The Florida State Seminoles are the most productive team after the first three weeks of the college football season, according to a weekly ranking that measures offensive and defensive production compiled by a University of Iowa economist.

stacey brook
Stacey Brook

Stacey Brook, who teaches economics in the Tippie College of Business, compiles his top 25 teams by using an exhaustive formula that measures their offensive and defensive productivity. After all, he says, economists, stock analysts, and management experts measure a firm’s performance based on its production, so why not apply the same measures to college football teams.

Following FSU in his ranking is Texas Tech and Oklahoma State. Alabama and LSU, ranked 1-2 in the AP and USA Today polls, are 4 and 5 in the Brook ranking.

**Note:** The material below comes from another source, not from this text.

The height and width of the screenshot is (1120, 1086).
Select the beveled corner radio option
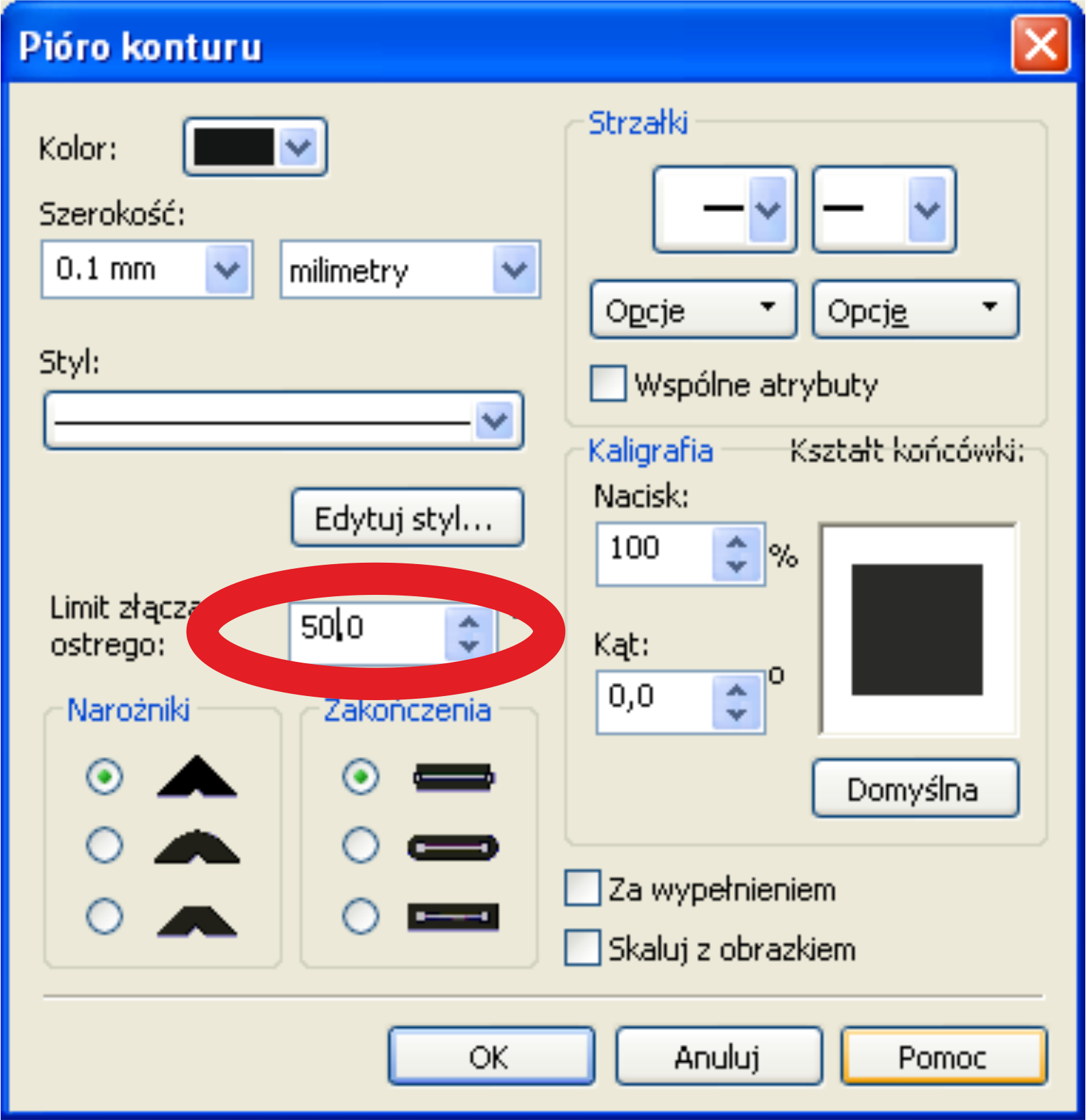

The Big Ten, meanwhile, has only one team, and just barely. Ohio State is ranked 25.

For his own ranking, Brook started with the presumption that productive teams—and, hence, better teams—score more points than their opponents and give up fewer points.

“Then I stepped back and asked, how do teams score points, and how do they keep their opponents from scoring points?” he says. After examining several measures, he finally settled on 17 statistics that best measure a team’s productivity on each side of the ball, including yards gained, number of first downs, touchdown scoring percent, number of offensive plays, missed and made field goals, and turnovers. This season, it also takes into account the teams’ conferences.

He then plugs those numbers into two lengthy formulas, one to measure offensive productivity and one to measure defensive productivity. Some statistics are weighted because his research has found that they are more important to a team’s success.

Subtracting defensive production from offensive, he arrives at a list of the most productive teams.

And that’s when eyebrows can start going up because his survey produces some curious divergences from the polls (he lists each week’s latest rankings on his blog at teamsportsanalysis.blogspot.com/). For instance, Brook’s ranking has Iowa State at 18, even though it’s nowhere to be found in the polls. Meanwhile, USC is ranked 13th by AP but is absent from Brook’s list entirely after a loss at Stanford and a poor game against Syracuse lowered its overall productivity.

“There are some counter-intuitive results, to be sure,” he says.

But he says such divergences are the inevitable result of using polls to measure something without first adequately defining what should be measured. Brooks’ own formula takes into account 17 statistical measures and is weighted toward possession, turnovers, and total yardage. But the people who vote in the polls—coaches in some, sportswriters in others—each have their own formulas that consider different factors. Some may favor total points or overall yardage, some may vote based on how the coach treats the voter during the post-game press conference or how cute the school mascot is. Whatever it is, it’s likely different from Brook’s, and different from the other poll voters.

“Voter bias and the degree to which they’re biased definitely has an impact on how the rankings turn out,” says Brook.

Iowa, by the way, is ranked 55, two spots better than Michigan State, which had been picked by some pre-season prognosticators to be a national title contender.